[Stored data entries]

***

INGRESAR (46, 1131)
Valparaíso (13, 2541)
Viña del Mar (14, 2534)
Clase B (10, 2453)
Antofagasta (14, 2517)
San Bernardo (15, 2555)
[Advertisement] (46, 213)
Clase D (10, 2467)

***

Work required:
All the entries above should come back exactly as they are written.

Written answer:
INGRESAR (46, 1131)
Valparaíso (13, 2541)
Viña del Mar (14, 2534)
Clase B (10, 2453)
Antofagasta (14, 2517)
San Bernardo (15, 2555)
[Advertisement] (46, 213)
Clase D (10, 2467)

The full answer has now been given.